4. d. Give a practical interpretation of the confidence interval, part c. Make a statement about whether shot experience impacts the liability of the winner’s curse being.

Short answer

There is no evidence to conclude that the bid experience impacts the likelihood of the winner’s curse occurring.

Step-by-step solution

Step-by-Step Solution Step 1: Let x1 and x2

x₁ = 29, n₁ 189, x₂=32, andn₂=149.

Let x₁ be the number of winning bids above the item’s anticipated value by the super experienced group and x₂ be the number of winning bids above the item’s anticipated value by the less-experienced group.

Here we have informed that 29 of 189 winning bids were above the item’s anticipated value by the super-experienced group, and 32 of the 149 winning bids were above the item’s expected value by the less-experienced group.

that means we have x₁ = 29, n₁ 189, x₂=32, andn₂=149.

(a) Estimate the true proportion of super-experienced bidders

By definitions, the estimate of the true proportion of super-experienced bidders who fall prey to the winner’s curse (p₁) is given as

$\underline{P_1}=\frac{x_1}{n_1}$

$=\frac{29}{189}$

$\underline{P_1}=0.153$

(b) Estimating the true proportion of less-experienced bidders

By definitions, the estimate of the true proportion of less-experienced stab who fall prey to the winner’s curse (p₂) is given as

$\underline{P_2}=\frac{x_2}{n_2}$

$=\frac{32}{149}$

$\underline{P_2}=0.215$

(c) Estimating the difference between the population proportions (P1 – P2)

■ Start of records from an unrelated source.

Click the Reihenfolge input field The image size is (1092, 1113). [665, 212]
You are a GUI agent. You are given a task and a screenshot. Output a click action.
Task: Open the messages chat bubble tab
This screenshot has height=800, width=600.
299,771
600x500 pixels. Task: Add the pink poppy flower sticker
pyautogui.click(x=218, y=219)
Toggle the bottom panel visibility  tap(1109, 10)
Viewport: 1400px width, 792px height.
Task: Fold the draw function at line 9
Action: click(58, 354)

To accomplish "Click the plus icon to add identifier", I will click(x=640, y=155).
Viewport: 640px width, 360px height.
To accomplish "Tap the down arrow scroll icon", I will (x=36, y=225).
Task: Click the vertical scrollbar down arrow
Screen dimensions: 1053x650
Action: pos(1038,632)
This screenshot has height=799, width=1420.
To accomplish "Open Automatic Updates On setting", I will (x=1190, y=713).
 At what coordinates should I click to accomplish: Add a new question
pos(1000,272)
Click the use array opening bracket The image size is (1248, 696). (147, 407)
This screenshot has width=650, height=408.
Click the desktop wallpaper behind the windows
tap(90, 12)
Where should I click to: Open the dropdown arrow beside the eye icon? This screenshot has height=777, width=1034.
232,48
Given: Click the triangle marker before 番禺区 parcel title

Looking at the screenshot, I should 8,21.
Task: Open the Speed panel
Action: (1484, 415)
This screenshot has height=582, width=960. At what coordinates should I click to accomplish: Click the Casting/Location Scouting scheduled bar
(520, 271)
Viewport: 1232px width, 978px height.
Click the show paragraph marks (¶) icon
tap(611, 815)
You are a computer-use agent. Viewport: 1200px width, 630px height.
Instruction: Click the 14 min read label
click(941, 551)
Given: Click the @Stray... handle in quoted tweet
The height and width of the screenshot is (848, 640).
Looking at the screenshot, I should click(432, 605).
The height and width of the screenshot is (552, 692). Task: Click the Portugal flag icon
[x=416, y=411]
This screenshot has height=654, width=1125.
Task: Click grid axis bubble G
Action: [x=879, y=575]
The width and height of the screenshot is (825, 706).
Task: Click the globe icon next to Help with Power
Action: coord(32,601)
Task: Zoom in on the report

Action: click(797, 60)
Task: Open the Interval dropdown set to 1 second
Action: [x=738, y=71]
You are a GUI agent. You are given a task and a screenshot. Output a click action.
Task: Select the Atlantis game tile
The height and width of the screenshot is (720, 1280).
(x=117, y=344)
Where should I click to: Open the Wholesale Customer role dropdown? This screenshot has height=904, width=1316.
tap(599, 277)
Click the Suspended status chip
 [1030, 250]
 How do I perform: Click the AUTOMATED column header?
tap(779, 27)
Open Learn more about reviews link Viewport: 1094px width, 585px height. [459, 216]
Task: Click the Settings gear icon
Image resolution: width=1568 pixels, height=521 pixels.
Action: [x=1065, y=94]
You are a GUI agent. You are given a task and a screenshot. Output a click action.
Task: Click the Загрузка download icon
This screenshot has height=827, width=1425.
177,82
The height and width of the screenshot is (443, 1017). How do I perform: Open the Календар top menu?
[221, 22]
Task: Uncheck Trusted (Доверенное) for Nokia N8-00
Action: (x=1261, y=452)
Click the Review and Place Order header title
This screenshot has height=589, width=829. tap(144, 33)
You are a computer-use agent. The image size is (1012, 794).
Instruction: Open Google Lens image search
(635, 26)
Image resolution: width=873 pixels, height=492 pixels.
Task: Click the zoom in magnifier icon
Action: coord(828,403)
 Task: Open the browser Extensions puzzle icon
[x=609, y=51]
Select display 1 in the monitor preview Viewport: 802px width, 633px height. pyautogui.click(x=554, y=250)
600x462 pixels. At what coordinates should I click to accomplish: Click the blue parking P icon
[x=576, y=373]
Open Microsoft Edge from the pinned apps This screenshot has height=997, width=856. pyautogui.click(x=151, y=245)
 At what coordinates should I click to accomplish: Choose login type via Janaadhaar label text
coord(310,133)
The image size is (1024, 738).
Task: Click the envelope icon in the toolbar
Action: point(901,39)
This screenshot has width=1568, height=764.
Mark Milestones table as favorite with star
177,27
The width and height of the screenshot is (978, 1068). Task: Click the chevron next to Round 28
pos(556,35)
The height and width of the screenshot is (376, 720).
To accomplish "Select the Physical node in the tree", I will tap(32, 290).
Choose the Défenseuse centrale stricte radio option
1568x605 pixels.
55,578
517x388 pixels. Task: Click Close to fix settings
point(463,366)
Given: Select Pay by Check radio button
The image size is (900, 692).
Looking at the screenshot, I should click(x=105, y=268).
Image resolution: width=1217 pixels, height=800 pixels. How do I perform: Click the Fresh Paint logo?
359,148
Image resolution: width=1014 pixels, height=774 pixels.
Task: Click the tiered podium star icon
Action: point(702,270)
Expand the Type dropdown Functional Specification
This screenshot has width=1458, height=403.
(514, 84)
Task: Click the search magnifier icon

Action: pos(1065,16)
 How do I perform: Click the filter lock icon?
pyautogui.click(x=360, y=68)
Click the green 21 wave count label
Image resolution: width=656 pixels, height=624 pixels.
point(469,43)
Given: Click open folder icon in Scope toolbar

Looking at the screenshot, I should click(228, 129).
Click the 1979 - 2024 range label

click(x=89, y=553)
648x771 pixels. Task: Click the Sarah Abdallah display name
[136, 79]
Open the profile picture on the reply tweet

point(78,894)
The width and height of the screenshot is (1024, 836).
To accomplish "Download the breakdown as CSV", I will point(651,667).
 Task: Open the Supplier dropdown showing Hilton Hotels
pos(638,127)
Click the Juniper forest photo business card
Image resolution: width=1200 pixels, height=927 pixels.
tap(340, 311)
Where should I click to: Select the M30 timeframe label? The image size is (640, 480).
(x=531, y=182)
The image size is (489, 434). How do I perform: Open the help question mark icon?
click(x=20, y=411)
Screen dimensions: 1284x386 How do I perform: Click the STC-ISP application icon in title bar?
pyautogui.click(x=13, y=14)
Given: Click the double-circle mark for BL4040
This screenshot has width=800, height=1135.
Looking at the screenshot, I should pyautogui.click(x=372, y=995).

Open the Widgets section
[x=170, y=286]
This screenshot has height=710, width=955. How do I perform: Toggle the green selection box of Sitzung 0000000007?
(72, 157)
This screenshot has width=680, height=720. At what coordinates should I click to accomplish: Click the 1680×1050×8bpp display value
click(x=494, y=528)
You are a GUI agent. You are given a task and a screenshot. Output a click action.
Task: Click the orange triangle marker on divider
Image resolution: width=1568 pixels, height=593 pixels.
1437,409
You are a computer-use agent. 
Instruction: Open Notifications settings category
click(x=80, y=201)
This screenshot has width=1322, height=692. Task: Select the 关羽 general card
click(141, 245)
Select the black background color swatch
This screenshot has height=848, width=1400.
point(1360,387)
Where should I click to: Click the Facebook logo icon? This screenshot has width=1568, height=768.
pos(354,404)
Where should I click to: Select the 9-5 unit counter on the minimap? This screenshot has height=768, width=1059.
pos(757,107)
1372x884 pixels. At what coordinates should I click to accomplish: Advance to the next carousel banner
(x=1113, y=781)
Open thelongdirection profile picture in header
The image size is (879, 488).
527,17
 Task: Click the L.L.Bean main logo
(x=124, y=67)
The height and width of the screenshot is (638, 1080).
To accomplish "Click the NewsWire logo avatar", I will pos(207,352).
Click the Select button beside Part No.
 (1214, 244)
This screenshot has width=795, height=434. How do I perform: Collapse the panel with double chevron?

We know that a (1-α)% confidence interval to estimate the difference between the population proportions (P₁ – P₂) is defined as

(P₁ – P₂)$+z_{\frac{a}{2}}\sqrt{\frac{p_1{q}_1}{n_1}+\frac{p_2{q}_2}{n_2}}$

$z_{\frac{a}{2}=}{z}_{\frac{0.1}{2}}$

role="math" localid="1652709934887" $=z_{0.05}$

$z_{\frac{a}{2}}=1.645$

Thus the 90% confidence interval estimates the difference between the population proportions.

= (P₁ – P₂) ± 1.645 ×$\sqrt{\frac{p_1{q}_1}{n_1}+\frac{p_2{q}_2}{n_2}}$

(P₁ – P₂) is defined as = ( 0.153 – 0.215) ± 1.645 ×role="math" localid="1652710155075" $\sqrt{\frac{0.153\times \left(1-0.153\right)}{189}+\frac{0.215\times \left(1-0.215\right)}{149}}$

= - 0.061 ± 1.645 ×

= - 0.061 ± 0.070

= ( - 0.131, 0.009 )

Therefore the 90% confidence interval to estimate the difference between the population proportions (p₁ – p₂ ) is obtained as (-0,131, 0.009).

(d) Estimate the difference between population proportions

From part (C), we are 90% confident that we estimate the difference between the population proportions. (P₁-P₂) the between -0.131 and 0.009.

Here we observe that zero passes through the 90% confidence interval.

That means there is no evidence of the difference between the population proportions.

Final answer

So, there is no evidence to conclude that the bid experience impacts the likelihood of the winner’s curse occurring.